Es en los años 80 cuando Pep deja de disparar profesionalmente debido a la cada vez mayor actividad que realiza como promotor de la fotografía. No vive la renuncia de forma traumática, ya que constata que hay buenos fotógrafos que se aplican en el terreno que él había empezado a abordar: la regeneración de la fotografía urbana. Desde entonces y hasta su jubilación reciente, ha estado involucrado en gran parte de los grandes eventos fotográficos -públicos y privados- que han ocurrido en Cataluña. Es una dedicación a la que confiesa que sólo volverá de forma eventual, y siempre que no implique ninguna gestión administrativa (ahora toca relajarse).
Desde la amplia experiencia acumulada, Rigol defiende la creación de un centro dedicado a la fotografía desde un punto de vista global. Considera que repercutiría favorablemente en las galerías y en la obra de autor, la cual, a pesar de que hay entidades públicas que adquieren, hay que difundir más. Sin embargo, piensa que la autoedición ha abierto muchas posibilidades de promoción y que el libro fotográfico actual tiene mucha calidad. En el terreno de los festivales es optimista y posibilista: alienta a que se celebren y cree que siempre incluyen algunas propuestas interesantes.
Para él, actualmente la población ha alcanzado cierta cultura visual básica, pero que no suscita suficiente reconocimiento a los fotógrafos.
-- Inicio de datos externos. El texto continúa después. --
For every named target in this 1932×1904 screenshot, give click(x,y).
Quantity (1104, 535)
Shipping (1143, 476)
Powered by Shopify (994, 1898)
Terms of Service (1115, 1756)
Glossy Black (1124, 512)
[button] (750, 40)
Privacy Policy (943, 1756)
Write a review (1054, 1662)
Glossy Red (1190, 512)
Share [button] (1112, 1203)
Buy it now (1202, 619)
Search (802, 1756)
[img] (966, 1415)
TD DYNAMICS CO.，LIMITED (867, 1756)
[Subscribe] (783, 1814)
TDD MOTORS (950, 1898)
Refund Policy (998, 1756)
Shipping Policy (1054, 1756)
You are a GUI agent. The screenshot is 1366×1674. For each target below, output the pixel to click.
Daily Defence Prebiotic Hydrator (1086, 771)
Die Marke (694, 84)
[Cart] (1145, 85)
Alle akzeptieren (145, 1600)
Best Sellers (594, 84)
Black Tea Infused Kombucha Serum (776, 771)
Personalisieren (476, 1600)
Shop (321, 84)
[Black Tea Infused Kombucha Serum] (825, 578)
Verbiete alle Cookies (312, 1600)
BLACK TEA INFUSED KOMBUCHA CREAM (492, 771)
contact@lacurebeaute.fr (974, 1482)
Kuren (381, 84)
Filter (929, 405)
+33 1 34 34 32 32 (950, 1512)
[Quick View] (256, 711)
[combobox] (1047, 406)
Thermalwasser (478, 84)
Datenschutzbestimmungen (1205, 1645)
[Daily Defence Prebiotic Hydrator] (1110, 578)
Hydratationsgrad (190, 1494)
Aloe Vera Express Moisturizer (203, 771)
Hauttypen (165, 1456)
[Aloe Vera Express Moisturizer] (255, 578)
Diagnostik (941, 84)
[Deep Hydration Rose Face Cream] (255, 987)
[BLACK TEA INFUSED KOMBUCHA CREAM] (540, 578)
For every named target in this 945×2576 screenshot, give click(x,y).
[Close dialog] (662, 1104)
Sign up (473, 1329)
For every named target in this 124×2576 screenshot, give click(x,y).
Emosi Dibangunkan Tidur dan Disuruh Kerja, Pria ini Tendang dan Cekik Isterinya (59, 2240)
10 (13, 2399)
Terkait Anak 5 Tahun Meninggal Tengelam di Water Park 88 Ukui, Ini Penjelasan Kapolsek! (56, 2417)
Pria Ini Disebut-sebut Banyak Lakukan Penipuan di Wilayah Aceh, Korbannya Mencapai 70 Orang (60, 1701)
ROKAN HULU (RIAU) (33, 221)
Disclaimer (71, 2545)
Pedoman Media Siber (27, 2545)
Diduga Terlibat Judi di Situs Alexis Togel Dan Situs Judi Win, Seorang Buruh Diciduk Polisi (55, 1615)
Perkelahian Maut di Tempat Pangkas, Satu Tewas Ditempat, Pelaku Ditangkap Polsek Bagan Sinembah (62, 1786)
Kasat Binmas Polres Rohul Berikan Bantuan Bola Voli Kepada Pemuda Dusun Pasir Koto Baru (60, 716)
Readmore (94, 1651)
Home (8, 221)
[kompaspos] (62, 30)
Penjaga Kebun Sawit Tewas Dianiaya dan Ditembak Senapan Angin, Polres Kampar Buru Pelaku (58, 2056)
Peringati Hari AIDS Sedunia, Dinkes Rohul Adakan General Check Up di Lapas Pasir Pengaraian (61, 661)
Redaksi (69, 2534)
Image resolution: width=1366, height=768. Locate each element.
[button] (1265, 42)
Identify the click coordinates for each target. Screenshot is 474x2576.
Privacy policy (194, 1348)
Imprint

Para solucionarlo aboga por la inclusión de unos contenidos mínimos de fotografía dentro del sistema educativo. En su caso, esta histórica carencia formativa la sorteó desde su infancia gracias a un ambiente familiar artístico (su tío era el pintor Jaume Muxart). Después, los estímulos culturales se prolongaron con una estancia de cuatro años en la Escolanía de Montserrat (donde empieza a tomar fotos) y, después, en la Institución Cultural Lumen, donde monta un laboratorio fotográfico. A partir de ahí, la prensa especializada -como Nueva Lente-, los encuentros fotográficos de Arles, y autores como Ródchenko, Kertész y Plossu, serán las fuentes de inspiración de un joven fotógrafo que ela- elabora sus preferencias visuales, unas preferencias que hoy vuelve a exhibir.